To encourage the private participation the Government of India has taken initiative by facilitating following funds to the PPP sector.
1. Viability Gap Funding (VGF) – The infrastructure projects which are acceptable economically but typically fall short on financial viability are granted support under this scheme. To qualify under this scheme the private sector sponsors have to be selected vide the process of competitive bidding.it must be noted that as per the guidelines the total VGF would not exceed twenty percent of the overall Project Cost.
However, in the event the project is Government owned or owned by any authorized authority as approved by Government then further twenty percent of additional grants may be granted, thus taking it to 40% of the cost of the project. This grant can be availed by the private sector sponsor at the stage of project construction.

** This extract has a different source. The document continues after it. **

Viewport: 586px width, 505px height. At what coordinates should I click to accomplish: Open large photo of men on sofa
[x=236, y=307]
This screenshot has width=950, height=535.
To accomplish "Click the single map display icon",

2. India Infrastructure Project Development Fund (IIPDF) –The Central and the State Governments and local bodies are provided 75% financial support through this Scheme for activities and expenses related to PPP project development at various stages such as feasibility reports, project structuring etc. under this scheme, the Sponsoring Authorities i.e. World Bank or Asian Development Bank, can avail the granted funds to meet the project development cost and achieve the technical close of such project. Once the project is successfully completed, any such expenditure as granted shall be recovered from the successful bidder.
It must be noted that procuring services for transaction advisory can be financially cumbersome and to reduce this burden the Department of Economic Affairs (DEA) has identified the IIPDF mechanism to source fund the Sponsoring Authority which in turn help to reduce the financial burden and keeps the budget in check. The Government of India is of view that the projects which are processed through the Central or State project pipelines shall be helpful in increasing the quality and quantity of bankable projects.
3. India Infrastructure Finance Company (IIFCL) – the projects which are long-term and have longer development period require sufficient debt finance. The long gestation period also requires equally sufficient debt financing tenure to enable the cost recovery throughout the project life. However, the indian capital market were found deficient in long term investments so to overcome/bridge this gap IIFC was set-up.
4. Foreign Direct Investment (FDI) – the Government of India has taken initiative to encourage foreign investors. To achieve the said purpose, up to 100% FDI in the form of equity of Special Purpose Vehicle (SPVs) is allowed on the automatic route for most sectors under PPP modal.